# Switzerland tour



## midliferider (16 Sep 2015)

I would like to share my recent experience of touring in Switzerland.

Route planning: All what you need to to plan a route is given in this excellent website, Switzerland Mobility. Here is a link.

http://veloland.myswitzerland.com/en/veloland.html

I used mainly the national route 5, Mitelland Route. I extended it further at both ends. I started the tour on the German side of the lake Bodensee. Route 5 ends in Lausanne but I cycled further down to Geneva. The entire length of my route is about 575 KM.

Getting there and back: I travelled by train, from London to Friedrichshafen. If you book it with DB, bhan.com, it cost just Euro 59.99 from London to anywhere in Germany.

I took the trian from Geneva to London through Lillie Europe. That cost me £60.

Bike and equipments: I used my trusted Specialized Sirrus Elite which I have now used in 3 tours in Europe.

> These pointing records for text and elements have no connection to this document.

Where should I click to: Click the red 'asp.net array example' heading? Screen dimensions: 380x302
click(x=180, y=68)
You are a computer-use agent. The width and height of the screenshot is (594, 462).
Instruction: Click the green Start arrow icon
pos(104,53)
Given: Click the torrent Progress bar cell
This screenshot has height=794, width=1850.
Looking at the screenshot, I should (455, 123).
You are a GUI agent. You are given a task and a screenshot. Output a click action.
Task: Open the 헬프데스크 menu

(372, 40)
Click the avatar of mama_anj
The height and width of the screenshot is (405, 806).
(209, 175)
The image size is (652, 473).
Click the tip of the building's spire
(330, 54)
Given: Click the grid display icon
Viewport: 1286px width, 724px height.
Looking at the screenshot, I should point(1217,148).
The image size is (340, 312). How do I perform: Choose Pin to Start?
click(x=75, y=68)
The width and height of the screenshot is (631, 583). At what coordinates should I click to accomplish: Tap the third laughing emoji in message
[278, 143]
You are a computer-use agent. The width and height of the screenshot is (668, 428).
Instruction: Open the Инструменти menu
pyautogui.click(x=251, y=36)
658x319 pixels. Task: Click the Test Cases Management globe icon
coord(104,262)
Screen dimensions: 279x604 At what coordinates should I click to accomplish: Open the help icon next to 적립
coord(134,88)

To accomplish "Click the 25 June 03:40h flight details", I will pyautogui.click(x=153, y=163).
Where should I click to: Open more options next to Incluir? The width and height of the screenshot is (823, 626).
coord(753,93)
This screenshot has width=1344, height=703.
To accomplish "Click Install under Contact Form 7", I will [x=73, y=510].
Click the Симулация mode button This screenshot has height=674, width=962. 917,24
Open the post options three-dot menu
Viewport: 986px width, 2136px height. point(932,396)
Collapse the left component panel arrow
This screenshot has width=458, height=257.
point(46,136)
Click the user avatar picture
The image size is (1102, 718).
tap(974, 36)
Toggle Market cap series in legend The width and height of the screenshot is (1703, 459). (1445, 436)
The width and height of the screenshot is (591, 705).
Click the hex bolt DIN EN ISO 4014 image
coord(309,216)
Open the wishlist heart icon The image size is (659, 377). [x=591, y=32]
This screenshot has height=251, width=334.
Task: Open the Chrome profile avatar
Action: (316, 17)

Accommodation: I am a credit card tourer and has never camped during cycle touring. I used Air BandB for 4 nights and youth hostels for 3 nights. Hotels are far too expensive. Even youth hostel cost nearly Euro 40 for a bed in 6 bed dormitory.

My over all experience

Routes are very clearly marked. You do not need a map. It is just unbelievable. On couple of places there were road blocks due to road work. They have put diversions not just for motor vehicles but for cycle routes as well. The entire nation cycles. Cycling is the norm. You can cycle in the middle of major cities, Lausanne, Geneva, Zurich with heavy traffic with no worries about your life.

It is prohibitively expensive. It does have an impact on your overall enjoyment. Everything is just over double the price you pay here. At youth hostel, dinner cost Euro 18.50 without a drink.

It is obviously beautiful, you just cycle through picture post card villages and towns.

I am not very good at writing reports. I just wanted to give you the basic information if you ever wish to plan a tour. If you have any question, please ask me.


----------